What can you do to prevent tired eyes?

If you know you’ll be doing visually taxing work or looking closely at a screen for several hours, Dr. Wachler recommends practicing the 20/20 rule, which involves closing your eyes for 20 seconds every 20 minutes in order to rest and naturally re-lubricate them. It may also be helpful to maintain good posture and avoid leaning toward your screen, as focusing too closely can set off eyestrain in the first place.

It’s also important to wear your glasses or contacts, if you’re near- or farsighted, and to use prescription reading glasses if you need them, adds Dr. Wachler. This way, you’re less likely to find yourself straining to see or read in a way that can tire the eyes more quickly.

How is eyestrain treated?

In most cases, eyestrain will dissipate on its own once you identify the activity that’s triggering it—close reading, screen use, or the like—and give yourself a brief break from that activity. “Ensure that the room is light enough to read comfortably, close your eyes for a few seconds, and give yourself a light massage to help relax the eyes,” says Mistry.

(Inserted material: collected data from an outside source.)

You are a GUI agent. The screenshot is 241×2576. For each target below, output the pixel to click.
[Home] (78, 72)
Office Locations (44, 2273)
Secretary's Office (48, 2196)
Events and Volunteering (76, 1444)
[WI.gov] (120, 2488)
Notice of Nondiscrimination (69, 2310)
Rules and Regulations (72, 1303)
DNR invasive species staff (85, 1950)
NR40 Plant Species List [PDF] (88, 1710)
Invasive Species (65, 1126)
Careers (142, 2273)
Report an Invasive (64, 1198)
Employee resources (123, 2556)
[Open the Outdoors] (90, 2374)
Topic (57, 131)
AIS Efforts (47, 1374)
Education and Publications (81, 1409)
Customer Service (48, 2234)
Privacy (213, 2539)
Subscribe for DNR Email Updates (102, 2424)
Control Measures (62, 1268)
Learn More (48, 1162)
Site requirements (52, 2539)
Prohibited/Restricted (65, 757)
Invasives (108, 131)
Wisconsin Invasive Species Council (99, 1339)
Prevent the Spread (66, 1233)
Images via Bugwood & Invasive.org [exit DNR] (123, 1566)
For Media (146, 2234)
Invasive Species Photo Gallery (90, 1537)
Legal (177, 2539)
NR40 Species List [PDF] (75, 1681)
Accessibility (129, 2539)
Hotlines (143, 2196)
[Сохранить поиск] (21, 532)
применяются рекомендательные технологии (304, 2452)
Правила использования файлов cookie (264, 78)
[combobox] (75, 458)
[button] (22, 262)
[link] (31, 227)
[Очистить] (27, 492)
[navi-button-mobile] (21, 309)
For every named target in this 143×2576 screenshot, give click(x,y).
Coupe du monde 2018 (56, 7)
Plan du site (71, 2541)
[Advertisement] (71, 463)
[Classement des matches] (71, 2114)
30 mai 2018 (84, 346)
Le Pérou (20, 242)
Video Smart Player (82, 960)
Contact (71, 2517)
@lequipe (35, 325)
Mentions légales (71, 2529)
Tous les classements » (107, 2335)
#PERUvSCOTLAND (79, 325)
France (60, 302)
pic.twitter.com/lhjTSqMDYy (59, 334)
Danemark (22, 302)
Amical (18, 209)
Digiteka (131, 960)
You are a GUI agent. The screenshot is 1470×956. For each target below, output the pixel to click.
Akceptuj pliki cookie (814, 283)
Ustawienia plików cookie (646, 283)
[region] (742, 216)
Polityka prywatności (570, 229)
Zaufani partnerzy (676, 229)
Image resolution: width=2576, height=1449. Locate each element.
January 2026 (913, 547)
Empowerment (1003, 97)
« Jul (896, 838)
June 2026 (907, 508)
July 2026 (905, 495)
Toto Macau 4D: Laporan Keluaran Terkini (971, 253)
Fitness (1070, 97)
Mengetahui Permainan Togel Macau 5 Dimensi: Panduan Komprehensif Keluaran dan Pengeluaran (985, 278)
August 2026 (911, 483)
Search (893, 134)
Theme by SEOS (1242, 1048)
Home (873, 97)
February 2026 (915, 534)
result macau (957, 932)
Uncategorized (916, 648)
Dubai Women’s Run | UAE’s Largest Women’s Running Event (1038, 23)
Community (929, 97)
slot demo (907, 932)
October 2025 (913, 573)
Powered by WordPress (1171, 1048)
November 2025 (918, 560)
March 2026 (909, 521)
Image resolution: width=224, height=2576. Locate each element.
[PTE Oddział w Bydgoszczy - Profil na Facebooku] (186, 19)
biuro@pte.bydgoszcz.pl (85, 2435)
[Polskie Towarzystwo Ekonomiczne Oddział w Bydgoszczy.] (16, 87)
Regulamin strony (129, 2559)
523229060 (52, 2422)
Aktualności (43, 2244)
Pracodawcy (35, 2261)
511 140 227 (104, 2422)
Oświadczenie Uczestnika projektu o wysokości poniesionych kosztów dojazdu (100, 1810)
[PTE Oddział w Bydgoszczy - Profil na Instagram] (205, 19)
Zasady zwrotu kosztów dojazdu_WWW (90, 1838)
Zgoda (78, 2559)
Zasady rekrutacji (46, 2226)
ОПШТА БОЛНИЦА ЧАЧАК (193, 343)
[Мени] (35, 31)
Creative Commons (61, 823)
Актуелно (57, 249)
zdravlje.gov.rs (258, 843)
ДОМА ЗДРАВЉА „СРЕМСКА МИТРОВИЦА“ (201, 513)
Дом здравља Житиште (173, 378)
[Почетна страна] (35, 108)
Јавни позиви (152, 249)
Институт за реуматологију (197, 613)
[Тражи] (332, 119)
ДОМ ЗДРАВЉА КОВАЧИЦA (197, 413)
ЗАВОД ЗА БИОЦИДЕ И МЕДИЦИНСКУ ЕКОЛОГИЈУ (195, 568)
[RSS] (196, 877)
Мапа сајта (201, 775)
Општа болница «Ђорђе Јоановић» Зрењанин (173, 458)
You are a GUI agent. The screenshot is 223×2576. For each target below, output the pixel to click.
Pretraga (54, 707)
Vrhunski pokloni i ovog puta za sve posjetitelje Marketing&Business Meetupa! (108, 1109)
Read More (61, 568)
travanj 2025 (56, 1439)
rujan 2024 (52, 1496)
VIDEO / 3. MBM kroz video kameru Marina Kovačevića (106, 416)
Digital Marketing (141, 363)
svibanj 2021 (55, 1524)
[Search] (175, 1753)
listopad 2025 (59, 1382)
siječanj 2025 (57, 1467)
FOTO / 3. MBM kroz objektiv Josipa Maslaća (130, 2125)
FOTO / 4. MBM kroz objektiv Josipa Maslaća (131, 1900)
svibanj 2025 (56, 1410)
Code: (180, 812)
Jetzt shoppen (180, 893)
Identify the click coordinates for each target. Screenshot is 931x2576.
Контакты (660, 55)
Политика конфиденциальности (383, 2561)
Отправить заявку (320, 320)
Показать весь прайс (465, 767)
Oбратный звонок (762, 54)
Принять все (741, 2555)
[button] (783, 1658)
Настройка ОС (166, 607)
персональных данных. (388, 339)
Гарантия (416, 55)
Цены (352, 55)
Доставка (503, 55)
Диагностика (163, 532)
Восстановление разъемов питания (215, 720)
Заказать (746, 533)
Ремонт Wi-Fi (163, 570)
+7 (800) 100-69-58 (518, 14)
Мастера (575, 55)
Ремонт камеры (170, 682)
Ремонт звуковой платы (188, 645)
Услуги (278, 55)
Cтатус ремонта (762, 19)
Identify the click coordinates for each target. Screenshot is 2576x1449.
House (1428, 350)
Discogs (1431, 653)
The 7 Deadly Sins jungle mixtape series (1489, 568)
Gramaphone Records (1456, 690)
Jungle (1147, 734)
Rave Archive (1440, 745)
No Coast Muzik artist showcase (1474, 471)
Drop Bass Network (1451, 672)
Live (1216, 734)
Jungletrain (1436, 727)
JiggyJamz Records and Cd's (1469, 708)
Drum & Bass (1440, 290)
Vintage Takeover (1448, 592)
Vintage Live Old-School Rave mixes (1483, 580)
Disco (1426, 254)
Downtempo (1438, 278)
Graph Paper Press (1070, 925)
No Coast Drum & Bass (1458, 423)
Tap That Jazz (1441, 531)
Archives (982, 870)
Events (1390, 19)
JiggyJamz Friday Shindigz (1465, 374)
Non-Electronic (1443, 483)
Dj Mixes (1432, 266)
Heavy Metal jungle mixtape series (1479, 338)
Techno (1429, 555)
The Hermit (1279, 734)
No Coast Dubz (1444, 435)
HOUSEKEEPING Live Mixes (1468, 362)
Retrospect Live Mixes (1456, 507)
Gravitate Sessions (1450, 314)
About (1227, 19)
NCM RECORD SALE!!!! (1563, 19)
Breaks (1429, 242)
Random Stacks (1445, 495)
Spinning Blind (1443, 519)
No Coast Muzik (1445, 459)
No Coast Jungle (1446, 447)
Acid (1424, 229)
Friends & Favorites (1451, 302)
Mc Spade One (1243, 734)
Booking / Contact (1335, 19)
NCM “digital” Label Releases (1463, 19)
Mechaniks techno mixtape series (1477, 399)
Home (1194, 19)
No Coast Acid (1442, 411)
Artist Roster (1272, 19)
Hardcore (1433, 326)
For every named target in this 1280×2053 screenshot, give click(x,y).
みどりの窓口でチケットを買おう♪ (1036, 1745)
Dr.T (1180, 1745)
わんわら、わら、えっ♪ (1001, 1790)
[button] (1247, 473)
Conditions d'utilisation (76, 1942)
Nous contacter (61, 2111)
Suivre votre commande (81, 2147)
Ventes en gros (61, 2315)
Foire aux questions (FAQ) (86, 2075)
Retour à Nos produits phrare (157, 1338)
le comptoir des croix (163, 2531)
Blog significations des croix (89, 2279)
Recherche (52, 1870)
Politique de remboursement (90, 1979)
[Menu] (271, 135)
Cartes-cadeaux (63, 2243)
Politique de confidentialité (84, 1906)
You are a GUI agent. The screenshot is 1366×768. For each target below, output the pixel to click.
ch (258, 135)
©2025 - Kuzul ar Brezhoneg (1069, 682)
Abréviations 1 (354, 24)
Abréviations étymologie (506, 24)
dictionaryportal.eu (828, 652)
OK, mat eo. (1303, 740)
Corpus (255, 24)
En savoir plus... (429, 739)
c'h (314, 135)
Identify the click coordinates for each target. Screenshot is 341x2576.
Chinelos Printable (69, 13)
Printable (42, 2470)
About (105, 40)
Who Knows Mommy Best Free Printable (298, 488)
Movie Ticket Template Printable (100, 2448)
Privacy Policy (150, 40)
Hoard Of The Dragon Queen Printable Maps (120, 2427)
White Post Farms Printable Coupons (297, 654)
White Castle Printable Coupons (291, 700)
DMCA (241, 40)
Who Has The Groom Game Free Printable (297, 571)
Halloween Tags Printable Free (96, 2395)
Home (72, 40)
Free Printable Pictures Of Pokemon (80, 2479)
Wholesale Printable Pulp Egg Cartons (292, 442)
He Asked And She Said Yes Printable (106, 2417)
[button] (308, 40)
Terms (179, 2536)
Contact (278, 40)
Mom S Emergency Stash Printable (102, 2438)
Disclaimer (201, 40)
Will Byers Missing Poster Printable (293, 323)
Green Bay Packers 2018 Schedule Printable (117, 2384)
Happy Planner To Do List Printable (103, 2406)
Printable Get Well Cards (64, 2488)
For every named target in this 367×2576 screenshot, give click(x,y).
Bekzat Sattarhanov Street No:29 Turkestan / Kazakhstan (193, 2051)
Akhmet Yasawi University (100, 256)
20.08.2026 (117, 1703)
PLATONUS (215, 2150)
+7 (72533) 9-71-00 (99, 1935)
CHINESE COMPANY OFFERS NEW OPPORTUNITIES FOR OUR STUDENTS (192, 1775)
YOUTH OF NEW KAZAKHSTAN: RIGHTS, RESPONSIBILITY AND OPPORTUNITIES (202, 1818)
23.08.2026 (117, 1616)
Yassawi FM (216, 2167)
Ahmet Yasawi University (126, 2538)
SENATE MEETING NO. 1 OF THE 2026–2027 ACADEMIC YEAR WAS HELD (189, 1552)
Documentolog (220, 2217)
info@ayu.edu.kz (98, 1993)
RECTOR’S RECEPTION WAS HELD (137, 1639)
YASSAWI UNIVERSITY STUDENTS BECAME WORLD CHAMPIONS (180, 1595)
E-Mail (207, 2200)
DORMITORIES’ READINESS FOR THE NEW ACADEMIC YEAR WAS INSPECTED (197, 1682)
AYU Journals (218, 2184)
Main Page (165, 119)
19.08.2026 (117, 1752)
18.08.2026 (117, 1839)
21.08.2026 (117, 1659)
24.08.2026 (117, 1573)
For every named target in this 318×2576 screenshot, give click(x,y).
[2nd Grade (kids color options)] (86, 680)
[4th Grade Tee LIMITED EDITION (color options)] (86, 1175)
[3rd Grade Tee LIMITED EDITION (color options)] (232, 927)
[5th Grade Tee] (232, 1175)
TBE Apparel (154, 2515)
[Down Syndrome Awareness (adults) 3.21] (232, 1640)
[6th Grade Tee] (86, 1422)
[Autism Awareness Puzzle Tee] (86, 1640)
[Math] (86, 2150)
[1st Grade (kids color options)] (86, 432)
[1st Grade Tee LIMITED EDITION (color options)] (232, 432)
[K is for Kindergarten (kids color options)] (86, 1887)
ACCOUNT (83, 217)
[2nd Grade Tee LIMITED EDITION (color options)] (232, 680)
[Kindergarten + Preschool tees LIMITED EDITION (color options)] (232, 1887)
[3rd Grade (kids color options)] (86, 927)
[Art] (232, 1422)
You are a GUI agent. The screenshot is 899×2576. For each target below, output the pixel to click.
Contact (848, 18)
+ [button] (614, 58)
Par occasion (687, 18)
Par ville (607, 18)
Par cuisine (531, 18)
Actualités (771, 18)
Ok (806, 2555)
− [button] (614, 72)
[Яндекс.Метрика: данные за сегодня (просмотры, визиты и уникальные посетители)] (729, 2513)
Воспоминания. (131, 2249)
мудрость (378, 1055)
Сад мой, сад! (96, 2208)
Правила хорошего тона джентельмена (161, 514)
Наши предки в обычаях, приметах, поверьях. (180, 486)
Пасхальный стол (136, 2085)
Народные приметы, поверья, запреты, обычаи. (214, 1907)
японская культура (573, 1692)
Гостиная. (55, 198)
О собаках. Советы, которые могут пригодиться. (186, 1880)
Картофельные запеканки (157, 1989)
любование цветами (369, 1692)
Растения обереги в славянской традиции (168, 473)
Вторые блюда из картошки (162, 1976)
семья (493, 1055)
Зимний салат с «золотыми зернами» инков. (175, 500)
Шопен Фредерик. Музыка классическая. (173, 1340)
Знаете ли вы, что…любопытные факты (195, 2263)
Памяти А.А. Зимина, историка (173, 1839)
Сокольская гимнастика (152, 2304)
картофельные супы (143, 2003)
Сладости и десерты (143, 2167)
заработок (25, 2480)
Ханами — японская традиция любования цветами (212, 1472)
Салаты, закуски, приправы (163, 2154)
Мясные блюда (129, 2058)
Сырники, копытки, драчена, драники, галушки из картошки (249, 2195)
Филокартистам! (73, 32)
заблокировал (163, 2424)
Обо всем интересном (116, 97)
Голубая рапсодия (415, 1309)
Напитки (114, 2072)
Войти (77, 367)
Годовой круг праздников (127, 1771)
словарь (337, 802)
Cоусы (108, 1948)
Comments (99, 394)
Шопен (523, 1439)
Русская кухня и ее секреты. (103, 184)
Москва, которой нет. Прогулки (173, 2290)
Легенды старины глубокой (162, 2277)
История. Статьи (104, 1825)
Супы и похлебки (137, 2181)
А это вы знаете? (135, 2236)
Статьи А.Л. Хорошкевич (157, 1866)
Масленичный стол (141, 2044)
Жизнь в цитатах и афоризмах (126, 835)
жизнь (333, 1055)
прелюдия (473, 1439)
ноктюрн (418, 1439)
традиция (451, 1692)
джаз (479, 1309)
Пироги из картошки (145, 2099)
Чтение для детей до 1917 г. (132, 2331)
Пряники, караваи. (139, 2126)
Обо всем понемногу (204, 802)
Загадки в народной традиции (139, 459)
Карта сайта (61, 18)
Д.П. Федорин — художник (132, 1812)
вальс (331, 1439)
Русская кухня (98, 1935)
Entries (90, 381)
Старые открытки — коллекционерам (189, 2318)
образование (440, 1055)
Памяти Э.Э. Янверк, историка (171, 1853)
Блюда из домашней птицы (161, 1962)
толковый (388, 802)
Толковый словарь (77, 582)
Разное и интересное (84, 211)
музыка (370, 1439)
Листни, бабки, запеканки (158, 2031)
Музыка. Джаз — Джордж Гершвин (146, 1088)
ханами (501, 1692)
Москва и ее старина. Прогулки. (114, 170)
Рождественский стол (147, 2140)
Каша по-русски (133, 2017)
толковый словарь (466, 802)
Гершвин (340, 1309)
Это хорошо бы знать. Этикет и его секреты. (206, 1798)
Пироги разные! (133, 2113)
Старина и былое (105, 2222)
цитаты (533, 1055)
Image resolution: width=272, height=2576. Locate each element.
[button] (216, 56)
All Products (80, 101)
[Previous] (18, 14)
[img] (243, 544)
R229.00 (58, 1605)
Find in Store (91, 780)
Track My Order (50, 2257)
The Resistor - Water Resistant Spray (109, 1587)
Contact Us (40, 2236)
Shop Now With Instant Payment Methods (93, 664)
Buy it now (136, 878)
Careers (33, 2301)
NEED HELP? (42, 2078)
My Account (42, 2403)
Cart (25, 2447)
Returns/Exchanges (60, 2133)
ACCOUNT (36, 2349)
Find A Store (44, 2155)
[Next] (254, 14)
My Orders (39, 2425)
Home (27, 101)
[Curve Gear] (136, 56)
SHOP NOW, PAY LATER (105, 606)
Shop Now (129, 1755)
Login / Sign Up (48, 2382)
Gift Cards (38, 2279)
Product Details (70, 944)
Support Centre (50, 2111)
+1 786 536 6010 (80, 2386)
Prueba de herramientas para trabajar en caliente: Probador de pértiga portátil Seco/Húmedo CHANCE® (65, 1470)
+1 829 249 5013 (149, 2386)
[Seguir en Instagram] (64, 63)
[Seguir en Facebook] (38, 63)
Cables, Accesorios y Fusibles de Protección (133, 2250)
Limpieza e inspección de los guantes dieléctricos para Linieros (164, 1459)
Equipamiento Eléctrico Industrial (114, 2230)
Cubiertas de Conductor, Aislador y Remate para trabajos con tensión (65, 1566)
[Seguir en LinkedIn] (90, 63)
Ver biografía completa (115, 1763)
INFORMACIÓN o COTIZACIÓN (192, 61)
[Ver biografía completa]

If dryness is your primary eyestrain symptom, or having dry eyes is contributing to your eyestrain, you can also use artificial tears (which can be purchased over-the-counter) or take oral flax oil capsules, which Dr. Wachler says are “systemically absorbed, helping nourish mucous membranes [which contribute to eye wetness].”

While discomfort is the most common health risk of frequently tired eyes, if you already have advanced dry eyes, regularly exhausting the eyes can lead to complications such as corneal abrasions and infections, says Dr. Wachler: “If the tear film poorly covers the cornea (as can be the case with tired eyes), it can cause breakdown of the epithelium, or the cornea’s top layer, allowing it to tear or for bacteria to gain access.” Both scenarios are rare, but should either happen, you would need to seek medical treatment from an ophthalmologist.

In most cases, however, tired eyes are nothing more than a temporary nuisance that you can resolve with an eye break.